- Exercise prompt -
Would you print the records below without changing anything?

+++

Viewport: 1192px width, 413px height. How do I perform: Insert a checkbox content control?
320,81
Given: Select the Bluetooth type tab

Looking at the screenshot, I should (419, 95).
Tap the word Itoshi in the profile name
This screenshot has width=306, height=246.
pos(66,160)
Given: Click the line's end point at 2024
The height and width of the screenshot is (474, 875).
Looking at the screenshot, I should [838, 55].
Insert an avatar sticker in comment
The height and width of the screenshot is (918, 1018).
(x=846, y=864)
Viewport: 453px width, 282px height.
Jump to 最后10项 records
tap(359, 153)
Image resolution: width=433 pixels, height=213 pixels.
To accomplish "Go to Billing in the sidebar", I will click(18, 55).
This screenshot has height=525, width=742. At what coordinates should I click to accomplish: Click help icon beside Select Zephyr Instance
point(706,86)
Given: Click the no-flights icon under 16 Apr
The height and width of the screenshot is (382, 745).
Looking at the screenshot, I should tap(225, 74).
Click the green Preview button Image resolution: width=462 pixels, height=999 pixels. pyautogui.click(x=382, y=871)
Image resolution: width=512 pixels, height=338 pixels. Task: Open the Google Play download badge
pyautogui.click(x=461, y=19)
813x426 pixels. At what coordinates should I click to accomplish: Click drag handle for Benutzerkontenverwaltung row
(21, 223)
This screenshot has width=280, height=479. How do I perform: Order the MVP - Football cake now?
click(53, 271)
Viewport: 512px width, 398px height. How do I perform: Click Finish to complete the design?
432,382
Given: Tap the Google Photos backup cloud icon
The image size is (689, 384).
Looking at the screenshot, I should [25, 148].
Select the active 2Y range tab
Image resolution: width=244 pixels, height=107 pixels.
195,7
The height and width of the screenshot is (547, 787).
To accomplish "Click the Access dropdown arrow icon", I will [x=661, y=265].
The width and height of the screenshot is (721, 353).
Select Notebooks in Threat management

+++

- Worked solution -
Viewport: 1192px width, 413px height. How do I perform: Insert a checkbox content control?
320,81
Given: Select the Bluetooth type tab

Looking at the screenshot, I should (419, 95).
Tap the word Itoshi in the profile name
This screenshot has width=306, height=246.
pos(66,160)
Given: Click the line's end point at 2024
The height and width of the screenshot is (474, 875).
Looking at the screenshot, I should [838, 55].
Insert an avatar sticker in comment
The height and width of the screenshot is (918, 1018).
(x=846, y=864)
Viewport: 453px width, 282px height.
Jump to 最后10项 records
tap(359, 153)
Image resolution: width=433 pixels, height=213 pixels.
To accomplish "Go to Billing in the sidebar", I will click(18, 55).
This screenshot has height=525, width=742. At what coordinates should I click to accomplish: Click help icon beside Select Zephyr Instance
point(706,86)
Given: Click the no-flights icon under 16 Apr
The height and width of the screenshot is (382, 745).
Looking at the screenshot, I should tap(225, 74).
Click the green Preview button Image resolution: width=462 pixels, height=999 pixels. pyautogui.click(x=382, y=871)
Image resolution: width=512 pixels, height=338 pixels. Task: Open the Google Play download badge
pyautogui.click(x=461, y=19)
813x426 pixels. At what coordinates should I click to accomplish: Click drag handle for Benutzerkontenverwaltung row
(21, 223)
This screenshot has width=280, height=479. How do I perform: Order the MVP - Football cake now?
click(53, 271)
Viewport: 512px width, 398px height. How do I perform: Click Finish to complete the design?
432,382
Given: Tap the Google Photos backup cloud icon
The image size is (689, 384).
Looking at the screenshot, I should [25, 148].
Select the active 2Y range tab
Image resolution: width=244 pixels, height=107 pixels.
195,7
The height and width of the screenshot is (547, 787).
To accomplish "Click the Access dropdown arrow icon", I will [x=661, y=265].
The width and height of the screenshot is (721, 353).
Select Notebooks in Threat management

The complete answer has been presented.